Imbrication 2 (Nature→Technology Imbrication Through Human Agency)
The community quickly realized though that their dependency on the biogas installation and the LDHS (Constraint A) might be risky. The weather, usually following a seasonal pattern, drives energy demand (natural agency): In winter, more energy is needed than in summer. At that stage, the system was still fairly new to the community members so they were not able to fully trust it yet. Driven by a fear of a mismatch between demand and supply and then ending up with cold homes, the board decided to purchase a backup booster (change in routine). This new piece of technology was added to the existing LDHS (Affordance A), which then altogether functioned as a buffer to nature (change in technology, Arrow 5). As one interviewee clarifies, If the [biogas installation] fails in winter, all our houses turn cold. That is not acceptable. So they have a large oil heater that can supply all the households. It is only meant for emergencies or for winter days with minus 10 degrees and there is not enough heat. (F1)
Here, we observe how nature and technology imbricate through human agency: Nature has seasons, which make it necessary for people to react and adjust technologies as they cannot change the seasons or the weather.
Imbrication 3 (Material→Human)
The possibility of switching on the booster when the biogas installation fails or does not produce enough heat to serve all community members enables community members to control their indoor climate (human agency). As one interviewee describes, Every now and then the installation fails, but as a user you hardly notice it. Since we have been connected to the grid, we always had enough heat at home. (F3)

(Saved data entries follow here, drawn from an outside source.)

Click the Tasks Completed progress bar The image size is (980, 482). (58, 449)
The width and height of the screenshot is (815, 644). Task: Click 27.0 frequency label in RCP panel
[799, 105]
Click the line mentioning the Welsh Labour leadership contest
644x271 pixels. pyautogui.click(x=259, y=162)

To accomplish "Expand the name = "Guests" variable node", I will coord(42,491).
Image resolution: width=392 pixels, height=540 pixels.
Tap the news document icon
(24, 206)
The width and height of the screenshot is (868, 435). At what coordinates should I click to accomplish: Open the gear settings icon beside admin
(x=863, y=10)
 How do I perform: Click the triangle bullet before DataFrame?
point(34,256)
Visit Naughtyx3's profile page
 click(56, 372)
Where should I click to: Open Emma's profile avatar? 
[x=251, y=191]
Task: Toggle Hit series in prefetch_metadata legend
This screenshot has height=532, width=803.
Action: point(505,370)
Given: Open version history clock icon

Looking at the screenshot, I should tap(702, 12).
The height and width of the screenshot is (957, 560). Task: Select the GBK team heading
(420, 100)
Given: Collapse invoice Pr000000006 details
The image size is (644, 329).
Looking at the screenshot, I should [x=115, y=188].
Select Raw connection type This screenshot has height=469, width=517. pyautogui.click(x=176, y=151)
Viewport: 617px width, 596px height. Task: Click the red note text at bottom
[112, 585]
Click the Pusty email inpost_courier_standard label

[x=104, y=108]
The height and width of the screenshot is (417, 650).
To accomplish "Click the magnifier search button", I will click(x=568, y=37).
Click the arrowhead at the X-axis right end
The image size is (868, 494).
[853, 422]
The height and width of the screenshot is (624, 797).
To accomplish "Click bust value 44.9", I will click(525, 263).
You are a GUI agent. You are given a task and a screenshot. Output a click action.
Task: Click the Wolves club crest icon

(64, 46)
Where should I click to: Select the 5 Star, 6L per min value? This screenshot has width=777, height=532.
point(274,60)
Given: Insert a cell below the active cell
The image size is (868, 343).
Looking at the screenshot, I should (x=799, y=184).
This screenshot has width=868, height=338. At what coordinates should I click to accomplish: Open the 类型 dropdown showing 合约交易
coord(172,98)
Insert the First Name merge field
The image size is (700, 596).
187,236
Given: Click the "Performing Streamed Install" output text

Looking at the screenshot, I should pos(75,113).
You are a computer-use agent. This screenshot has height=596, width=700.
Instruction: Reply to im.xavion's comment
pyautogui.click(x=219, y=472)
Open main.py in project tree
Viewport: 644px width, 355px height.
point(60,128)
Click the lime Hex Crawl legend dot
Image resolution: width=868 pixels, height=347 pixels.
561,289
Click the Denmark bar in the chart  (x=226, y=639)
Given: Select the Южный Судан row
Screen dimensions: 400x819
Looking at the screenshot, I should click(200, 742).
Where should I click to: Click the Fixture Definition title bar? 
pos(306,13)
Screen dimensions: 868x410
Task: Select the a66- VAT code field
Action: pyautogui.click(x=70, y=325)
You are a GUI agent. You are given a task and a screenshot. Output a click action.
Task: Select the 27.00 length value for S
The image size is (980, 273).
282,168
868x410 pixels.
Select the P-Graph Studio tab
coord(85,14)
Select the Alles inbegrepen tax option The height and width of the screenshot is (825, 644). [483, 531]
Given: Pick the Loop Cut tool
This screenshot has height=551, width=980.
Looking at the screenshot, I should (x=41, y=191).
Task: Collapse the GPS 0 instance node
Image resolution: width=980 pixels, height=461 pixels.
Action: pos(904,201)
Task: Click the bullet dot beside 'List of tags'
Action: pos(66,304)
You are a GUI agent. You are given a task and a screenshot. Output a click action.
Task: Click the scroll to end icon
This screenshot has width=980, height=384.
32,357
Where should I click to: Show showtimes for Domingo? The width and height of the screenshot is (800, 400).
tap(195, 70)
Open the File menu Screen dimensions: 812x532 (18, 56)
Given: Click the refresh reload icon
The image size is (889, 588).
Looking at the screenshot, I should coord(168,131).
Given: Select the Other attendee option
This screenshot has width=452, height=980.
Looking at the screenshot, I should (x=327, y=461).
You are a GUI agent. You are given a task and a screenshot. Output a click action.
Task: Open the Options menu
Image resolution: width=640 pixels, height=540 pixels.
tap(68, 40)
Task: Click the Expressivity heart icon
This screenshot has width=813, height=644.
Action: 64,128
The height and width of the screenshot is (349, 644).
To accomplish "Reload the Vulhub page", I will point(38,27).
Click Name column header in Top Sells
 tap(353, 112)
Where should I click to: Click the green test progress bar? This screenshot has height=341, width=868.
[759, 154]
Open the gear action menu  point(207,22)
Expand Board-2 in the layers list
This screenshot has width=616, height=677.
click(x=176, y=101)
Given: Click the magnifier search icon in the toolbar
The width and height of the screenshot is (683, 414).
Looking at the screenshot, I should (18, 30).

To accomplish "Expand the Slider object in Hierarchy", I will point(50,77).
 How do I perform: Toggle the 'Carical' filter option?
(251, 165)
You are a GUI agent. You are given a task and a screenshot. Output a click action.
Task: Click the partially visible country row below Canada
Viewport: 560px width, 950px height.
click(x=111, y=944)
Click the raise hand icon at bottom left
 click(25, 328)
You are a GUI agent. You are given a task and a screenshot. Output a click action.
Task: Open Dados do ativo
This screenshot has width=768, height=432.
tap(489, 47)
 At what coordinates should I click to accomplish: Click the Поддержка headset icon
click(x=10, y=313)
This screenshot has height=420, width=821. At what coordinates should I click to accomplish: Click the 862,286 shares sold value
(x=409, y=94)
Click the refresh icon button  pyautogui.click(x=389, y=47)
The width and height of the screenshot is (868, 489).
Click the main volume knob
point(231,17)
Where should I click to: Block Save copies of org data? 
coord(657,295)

The technology appeared to work well as a buffer to nature, but the next problem they encountered was that the booster uses fossil fuels, which the community members need to pay for (Constraint B). The buffer needed to be improved in terms of cost (continuation of Imbrication 2, Arrow 5) and forced the board to go back to the drawing table and change their routine. They started thinking how to reduce costs and turned to the biological processes in the biogas installation to come up with an answer. What we observe is that they start off with technology, and in turning actively to the natural or biological processes, they imbricate from material to human agency.
Imbrication 4 (Nature→Technology Imbrication Through Human Agency)
While community members were first insecure about a mismatch between supply and demand, the added technology had reduced this fear and boosted their confidence. In case anything would go wrong, nobody needed to suffer from a cold home as the community members now had the booster as a backup. It empowered them to work together with nature in experimenting with the parameters of the biogas installation, such as temperature or composition of material entering the biological process (change in routine). Once again, nature is not more than an input to an installation, which you can control and adjust (Arrow 2). They collect data and evaluate these data, which helps them decide for the best option in certain situations (human agency). As one interviewee explains, By now we are trying to run the [biogas] installation in a way that it produces more heat in winter, because that is when you need it. During summer we produce less. (F5)
Through manipulating nature (the biological processes in the biogas installation), they have created the optimal system in their situation (Affordance B).
We have optimized several things in the installation. Nobody can measure and evaluate data for hours. So you need your own ideas for optimalization. (F5)
Imbrication 4 thus discloses how nature imbricates with technology through human agency (manipulation of both biological processes and technologies).
Imbrication 5 (Nature→Technology Imbrication Through Human Agency)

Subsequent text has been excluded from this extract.